Lines of data
::::::::::

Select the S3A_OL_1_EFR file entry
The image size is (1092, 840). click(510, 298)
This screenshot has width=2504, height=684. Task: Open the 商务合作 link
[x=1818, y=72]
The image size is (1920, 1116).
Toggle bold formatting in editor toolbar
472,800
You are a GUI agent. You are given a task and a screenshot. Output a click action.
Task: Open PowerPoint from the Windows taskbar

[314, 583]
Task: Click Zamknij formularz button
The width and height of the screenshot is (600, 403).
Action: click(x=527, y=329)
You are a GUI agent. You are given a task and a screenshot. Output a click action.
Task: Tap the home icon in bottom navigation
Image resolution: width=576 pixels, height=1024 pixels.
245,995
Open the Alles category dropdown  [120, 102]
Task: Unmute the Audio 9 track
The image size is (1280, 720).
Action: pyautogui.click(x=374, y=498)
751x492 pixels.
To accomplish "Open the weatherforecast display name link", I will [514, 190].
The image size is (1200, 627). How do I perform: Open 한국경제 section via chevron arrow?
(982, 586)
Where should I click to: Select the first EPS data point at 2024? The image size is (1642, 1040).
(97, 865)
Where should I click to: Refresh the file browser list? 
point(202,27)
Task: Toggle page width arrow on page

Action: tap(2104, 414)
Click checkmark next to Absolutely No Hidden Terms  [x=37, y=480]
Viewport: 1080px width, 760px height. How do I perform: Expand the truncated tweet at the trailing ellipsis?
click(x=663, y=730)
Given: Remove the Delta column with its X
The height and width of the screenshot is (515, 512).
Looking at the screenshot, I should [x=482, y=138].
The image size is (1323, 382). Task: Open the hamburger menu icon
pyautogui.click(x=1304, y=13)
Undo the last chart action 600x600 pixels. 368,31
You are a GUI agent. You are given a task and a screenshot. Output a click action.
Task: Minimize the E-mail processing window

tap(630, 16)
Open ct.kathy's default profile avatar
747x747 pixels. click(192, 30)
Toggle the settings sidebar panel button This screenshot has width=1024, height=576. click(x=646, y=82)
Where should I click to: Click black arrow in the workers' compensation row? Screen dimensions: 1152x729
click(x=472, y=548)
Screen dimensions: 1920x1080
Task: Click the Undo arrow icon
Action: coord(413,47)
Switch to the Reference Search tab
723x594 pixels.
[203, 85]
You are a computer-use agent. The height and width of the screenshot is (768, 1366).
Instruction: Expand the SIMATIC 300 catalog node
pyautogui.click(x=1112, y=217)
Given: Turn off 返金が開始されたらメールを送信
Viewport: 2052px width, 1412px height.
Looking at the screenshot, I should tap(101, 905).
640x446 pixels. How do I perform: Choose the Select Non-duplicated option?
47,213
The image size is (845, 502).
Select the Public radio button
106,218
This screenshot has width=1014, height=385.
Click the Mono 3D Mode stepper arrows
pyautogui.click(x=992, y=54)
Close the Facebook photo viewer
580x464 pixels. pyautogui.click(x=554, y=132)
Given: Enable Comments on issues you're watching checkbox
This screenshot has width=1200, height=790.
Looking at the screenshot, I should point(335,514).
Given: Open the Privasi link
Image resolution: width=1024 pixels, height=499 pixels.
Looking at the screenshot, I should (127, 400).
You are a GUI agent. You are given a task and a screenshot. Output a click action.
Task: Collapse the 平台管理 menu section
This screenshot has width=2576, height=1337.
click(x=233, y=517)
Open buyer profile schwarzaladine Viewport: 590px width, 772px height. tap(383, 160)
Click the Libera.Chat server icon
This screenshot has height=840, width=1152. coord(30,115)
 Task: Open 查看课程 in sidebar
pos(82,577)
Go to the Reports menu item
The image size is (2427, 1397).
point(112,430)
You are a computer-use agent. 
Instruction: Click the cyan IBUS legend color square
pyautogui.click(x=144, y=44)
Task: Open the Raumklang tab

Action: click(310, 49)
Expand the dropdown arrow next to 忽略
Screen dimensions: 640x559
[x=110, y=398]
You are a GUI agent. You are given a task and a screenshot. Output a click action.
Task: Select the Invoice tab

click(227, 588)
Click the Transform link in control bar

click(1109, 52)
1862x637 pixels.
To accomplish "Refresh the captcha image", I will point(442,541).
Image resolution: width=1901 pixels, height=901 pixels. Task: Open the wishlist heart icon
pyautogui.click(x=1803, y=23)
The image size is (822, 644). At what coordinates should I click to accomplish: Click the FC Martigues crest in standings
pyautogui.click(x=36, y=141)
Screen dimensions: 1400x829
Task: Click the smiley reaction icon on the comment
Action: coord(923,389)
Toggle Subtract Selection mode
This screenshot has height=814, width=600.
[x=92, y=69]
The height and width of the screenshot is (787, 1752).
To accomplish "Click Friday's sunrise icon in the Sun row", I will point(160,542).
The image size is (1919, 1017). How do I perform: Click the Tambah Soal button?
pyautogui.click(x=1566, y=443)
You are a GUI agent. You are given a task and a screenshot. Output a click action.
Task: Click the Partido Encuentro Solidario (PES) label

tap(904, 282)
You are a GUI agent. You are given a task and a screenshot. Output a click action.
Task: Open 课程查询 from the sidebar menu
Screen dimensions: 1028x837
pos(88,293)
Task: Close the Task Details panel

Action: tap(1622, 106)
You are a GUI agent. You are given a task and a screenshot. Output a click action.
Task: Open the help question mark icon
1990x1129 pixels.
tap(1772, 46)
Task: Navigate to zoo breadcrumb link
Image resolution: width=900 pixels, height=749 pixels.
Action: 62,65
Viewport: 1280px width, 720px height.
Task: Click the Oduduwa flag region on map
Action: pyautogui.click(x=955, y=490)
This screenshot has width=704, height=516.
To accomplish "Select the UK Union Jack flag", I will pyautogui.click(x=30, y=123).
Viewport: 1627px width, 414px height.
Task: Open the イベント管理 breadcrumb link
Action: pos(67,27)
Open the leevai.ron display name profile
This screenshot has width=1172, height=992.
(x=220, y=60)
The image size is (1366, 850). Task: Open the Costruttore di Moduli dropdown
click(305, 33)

::::::::::

**YOUR INSTRUCTIONS**
Locate every line in the listing above that contains the word "pixels", and copy each of those lines.

**WRITTEN ANSWER**
Image resolution: width=576 pixels, height=1024 pixels.
751x492 pixels.
Undo the last chart action 600x600 pixels. 368,31
747x747 pixels. click(192, 30)
723x594 pixels.
640x446 pixels. How do I perform: Choose the Select Non-duplicated option?
580x464 pixels. pyautogui.click(x=554, y=132)
Image resolution: width=1024 pixels, height=499 pixels.
1862x637 pixels.
Image resolution: width=1901 pixels, height=901 pixels. Task: Open the wishlist heart icon
1990x1129 pixels.
Image resolution: width=900 pixels, height=749 pixels.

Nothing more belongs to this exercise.